哀しみにとらわれた絶世の王女。守ってやりたい、そう思わずにはいられない。
「あさはかな考えね」
「どうして?」
サニエは小さく首を振った。
「あなたはネクロマンサーの何たるかを知らない。まあいいわ。それは仕方のないこと。心配しないで、約束は守る。この戦いに生き残ったら彼の居場所を教えるわ。あなたご自身の眼で、耳で、真実を知りなさい」
そう云うとサニエは踵を返して雑踏の中へと消えていった。
ハートネットは狐につままれたような感じだった。
結局ネクロマンサーに関して謎だけが深まったのだ。彼女の口調からネクロマンサーは間違いなく死人を生き返らせることが出来る。ならば何故、そうしないのだ。フォルケ王国を復活させればマシアス軍に勝てるかもしれないのに。

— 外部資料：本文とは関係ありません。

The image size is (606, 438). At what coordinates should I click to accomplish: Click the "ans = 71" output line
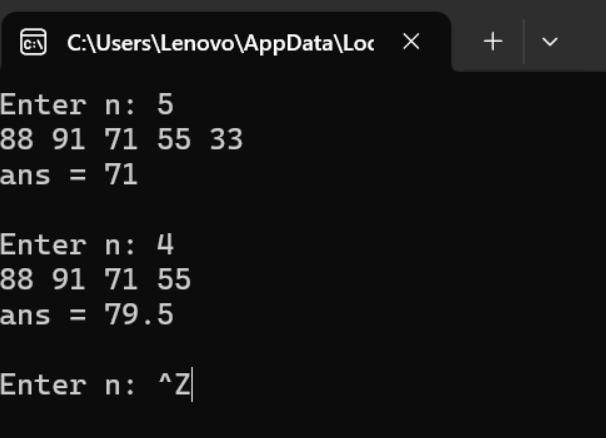point(69,175)
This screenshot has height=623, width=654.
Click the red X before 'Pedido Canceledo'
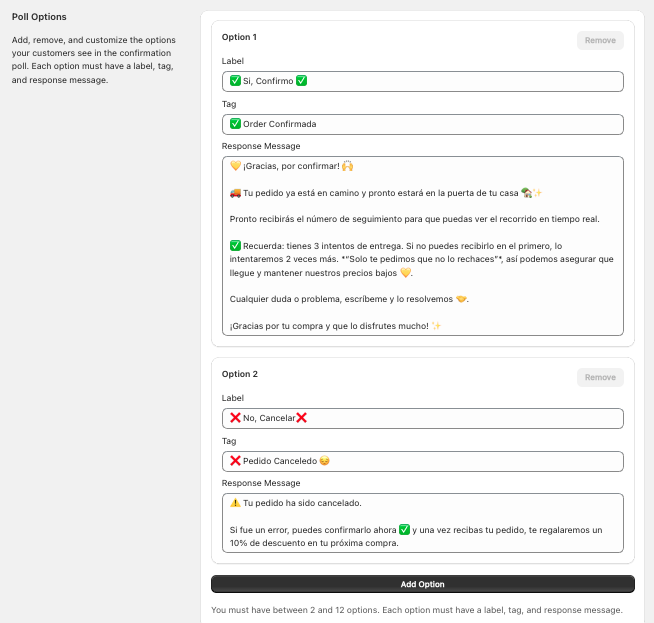(x=235, y=461)
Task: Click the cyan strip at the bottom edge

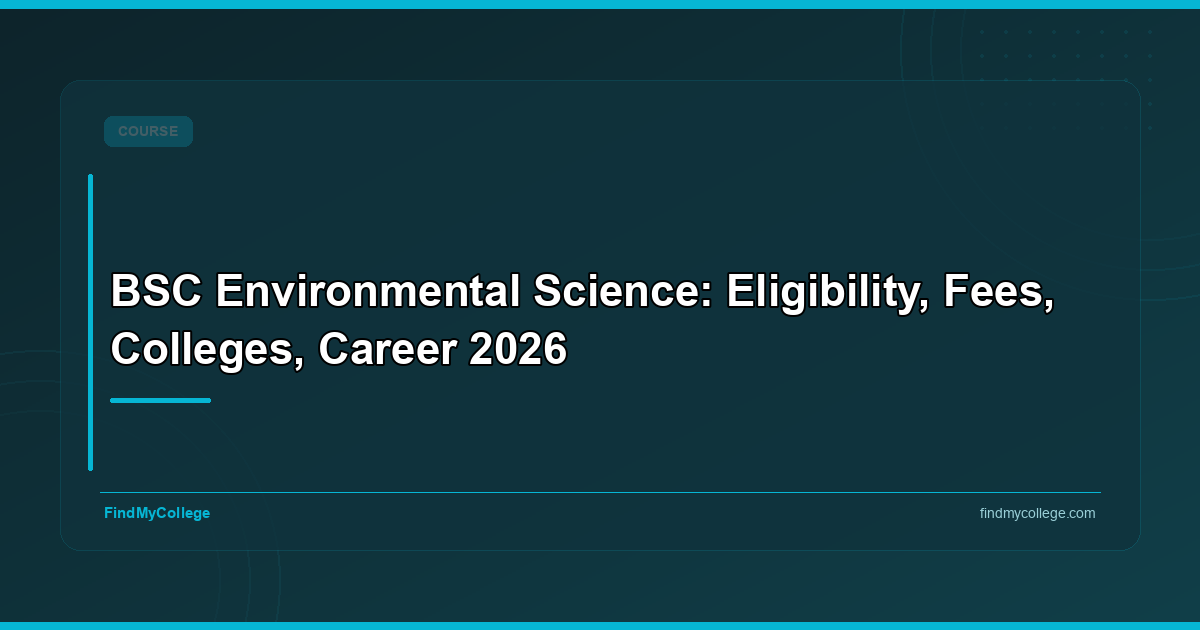Action: tap(600, 626)
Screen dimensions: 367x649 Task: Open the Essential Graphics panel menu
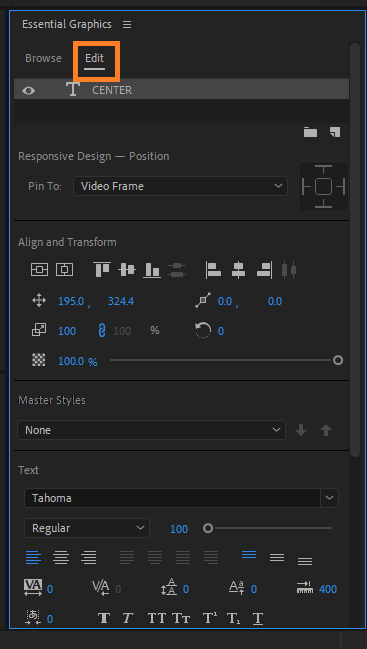coord(127,24)
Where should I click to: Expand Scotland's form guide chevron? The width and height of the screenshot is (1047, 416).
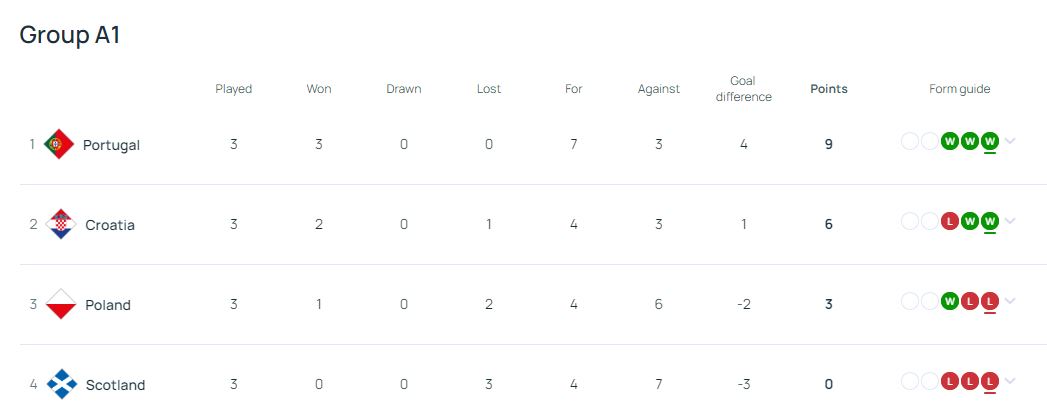pos(1010,381)
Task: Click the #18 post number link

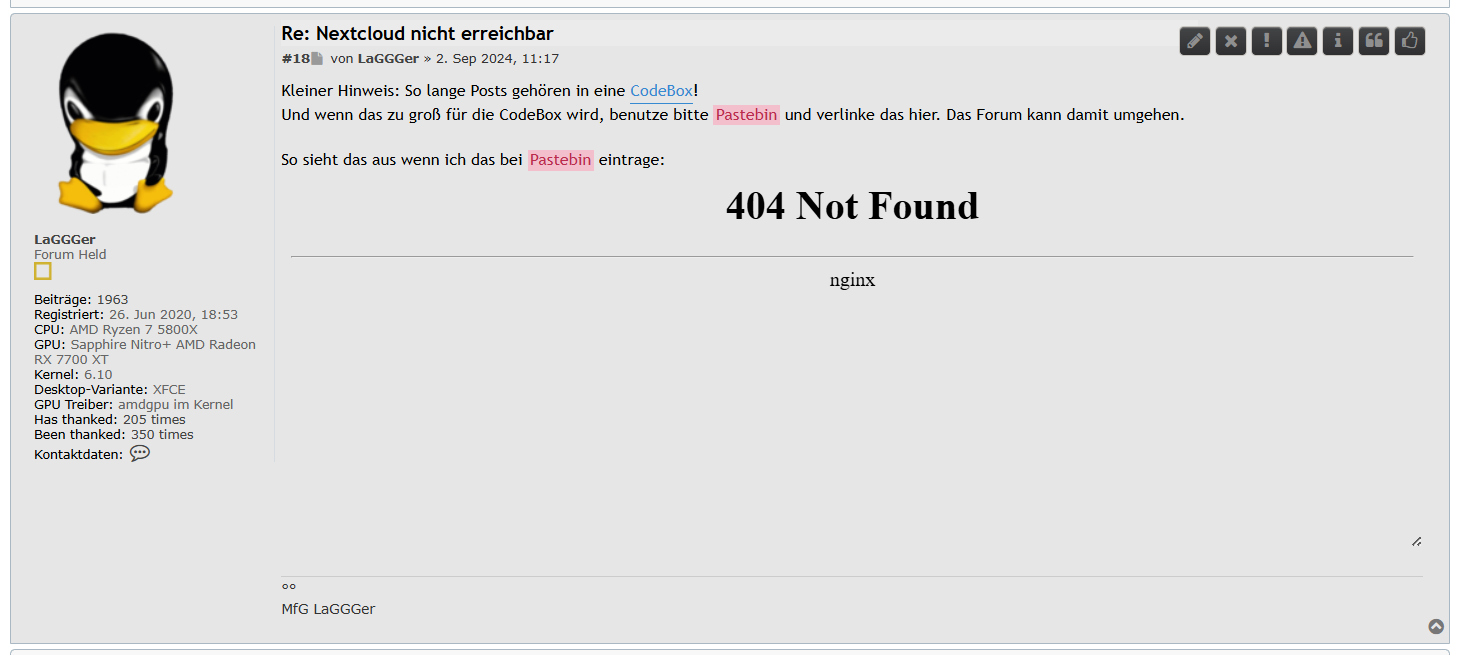Action: tap(295, 59)
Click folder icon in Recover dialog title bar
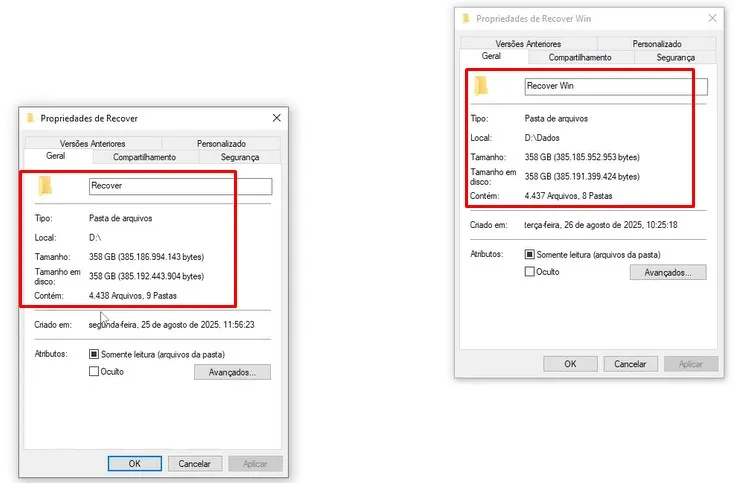 (x=30, y=118)
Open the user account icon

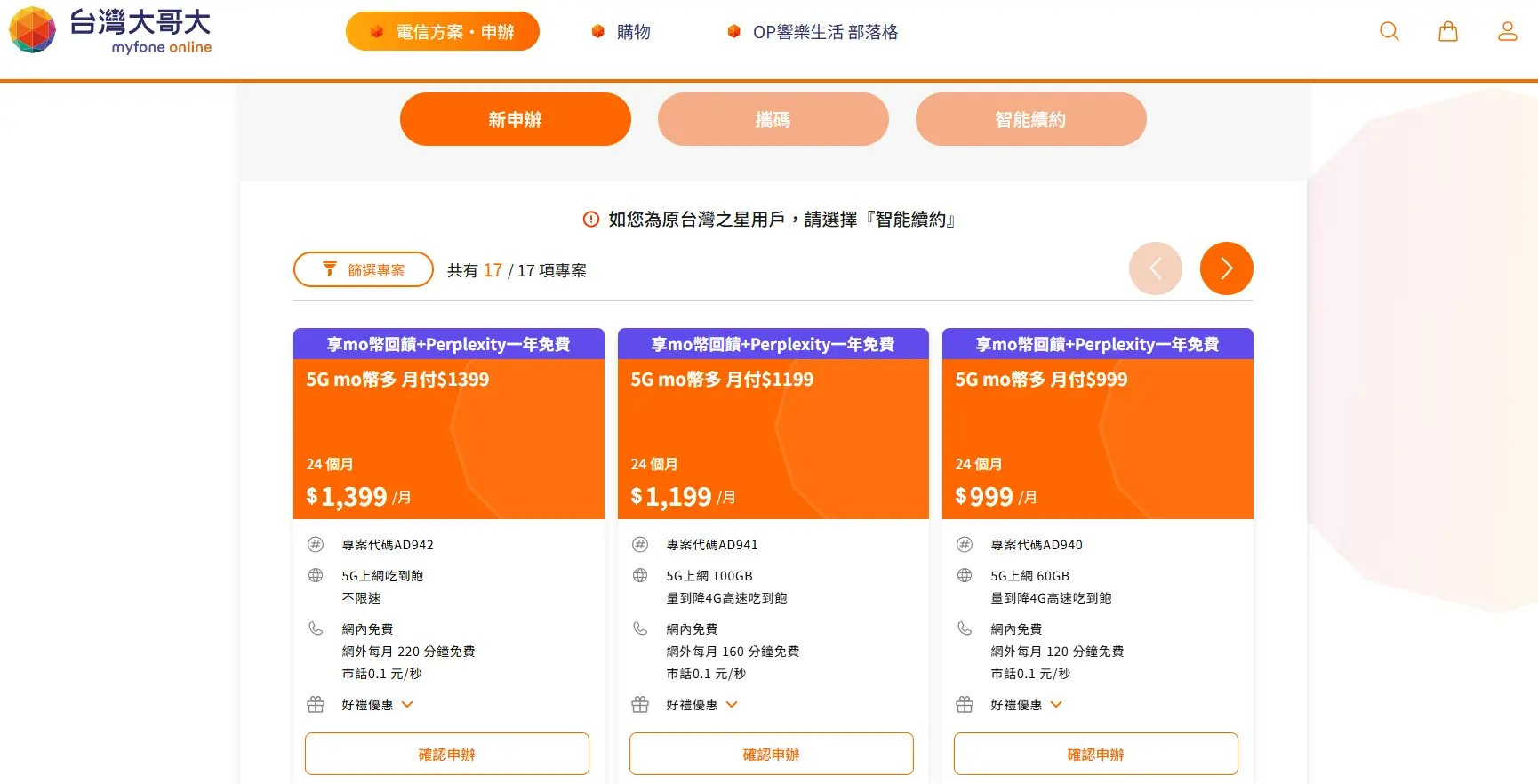[1507, 32]
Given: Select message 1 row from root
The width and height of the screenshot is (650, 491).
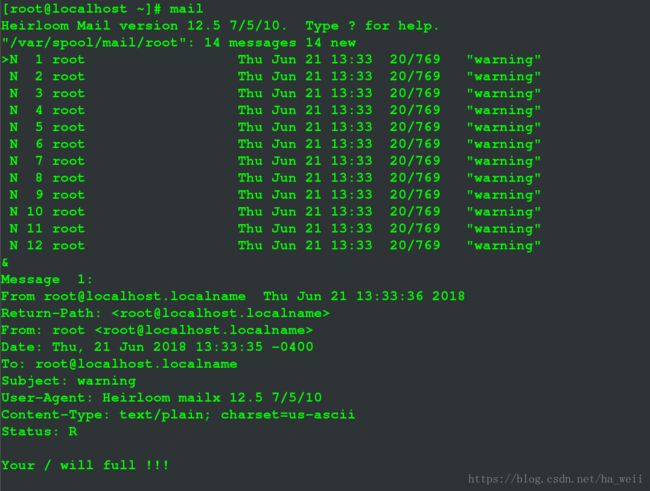Looking at the screenshot, I should click(x=271, y=60).
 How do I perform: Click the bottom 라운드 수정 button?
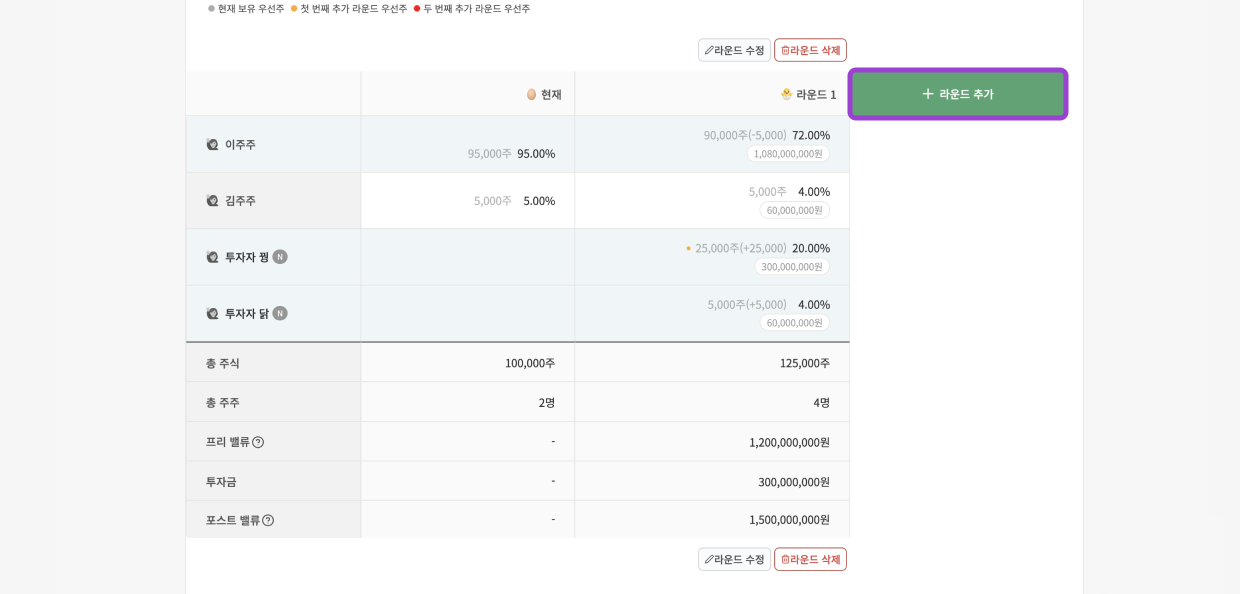click(x=735, y=559)
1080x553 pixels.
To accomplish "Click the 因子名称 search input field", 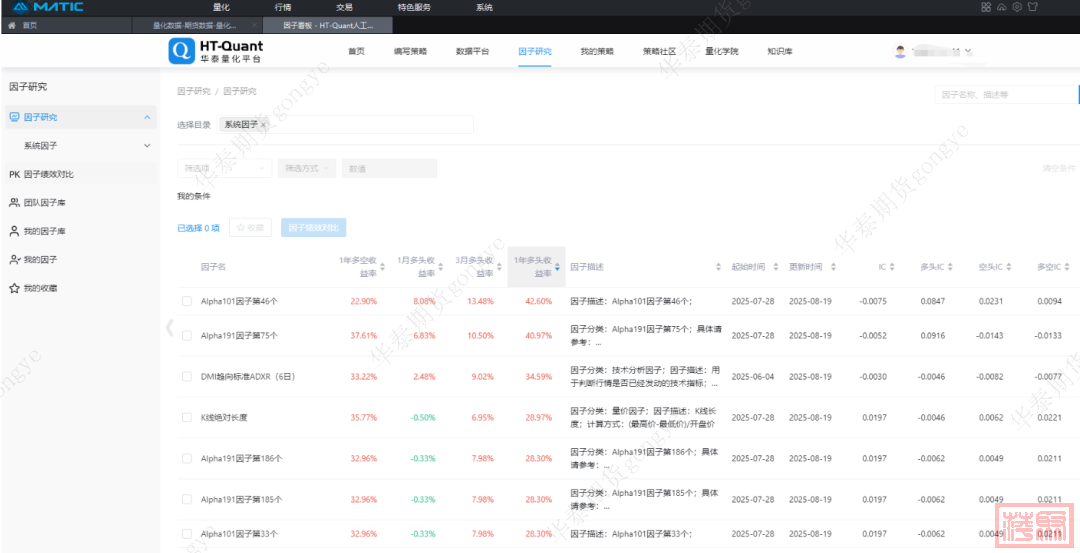I will (x=1005, y=95).
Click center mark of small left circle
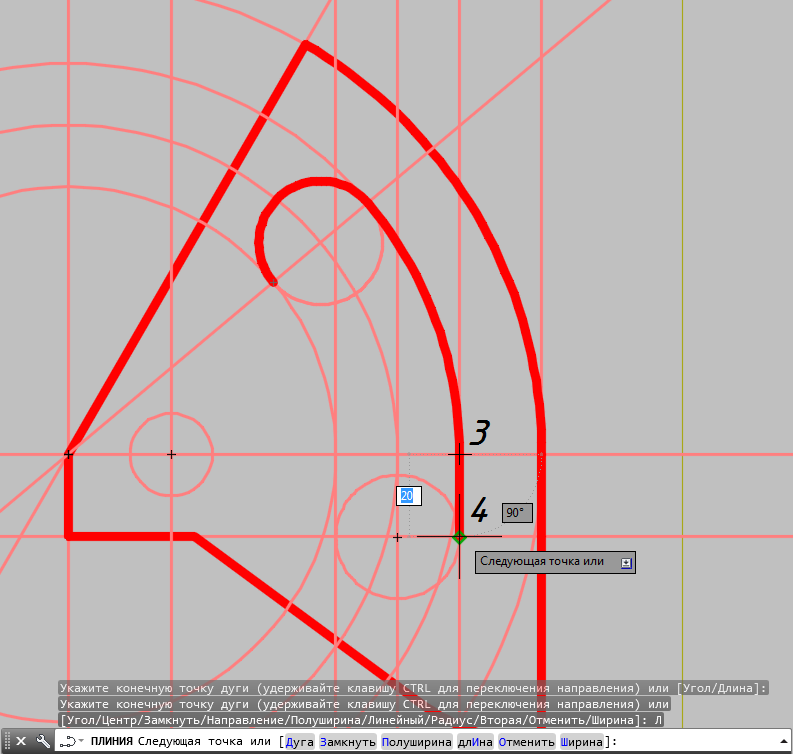 171,455
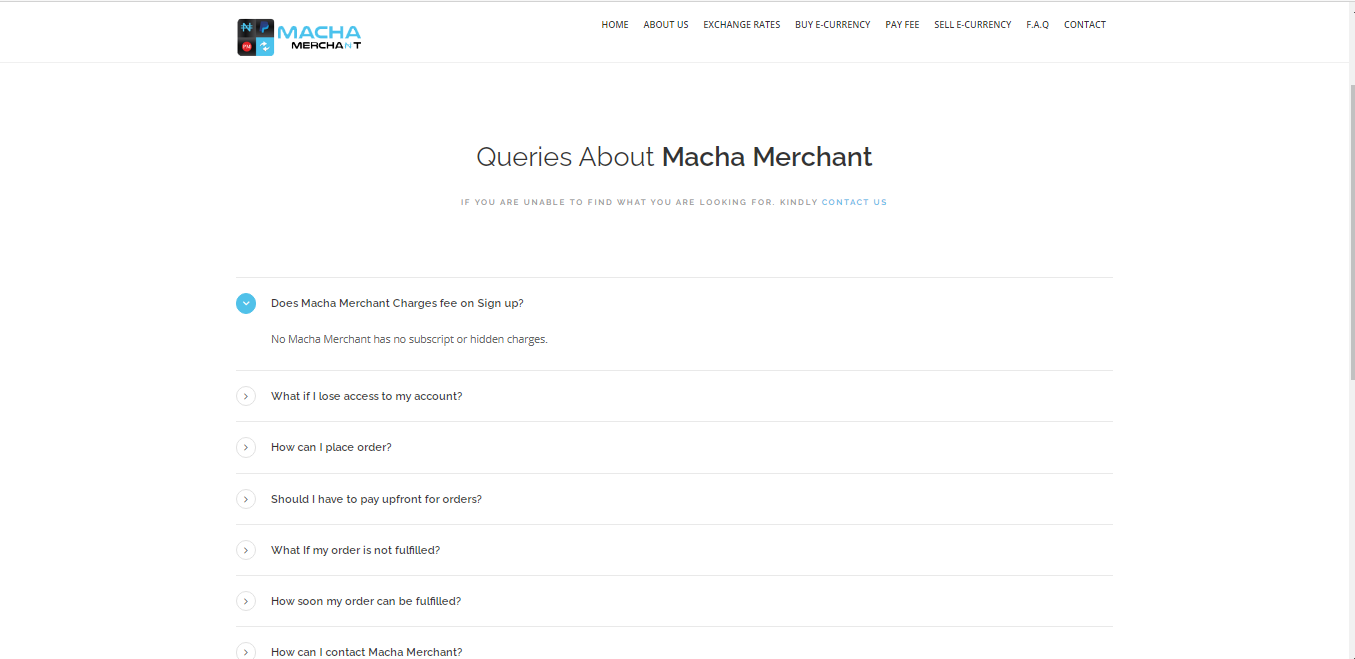Click arrow icon beside contact Macha Merchant question
This screenshot has height=659, width=1355.
[x=246, y=651]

いくら強大な武力を持っているといってもニール王はもう歳だ。
マシアス自治領を落として地を固めれば、近衛騎士隊もやすやすとは手を出せないだろう。
失った権力を奪還できるかもしれない。
ハートネットは不可解な謎の正体を見つけるかのように、サニエの消えたあと、じっと立ちつくしていた。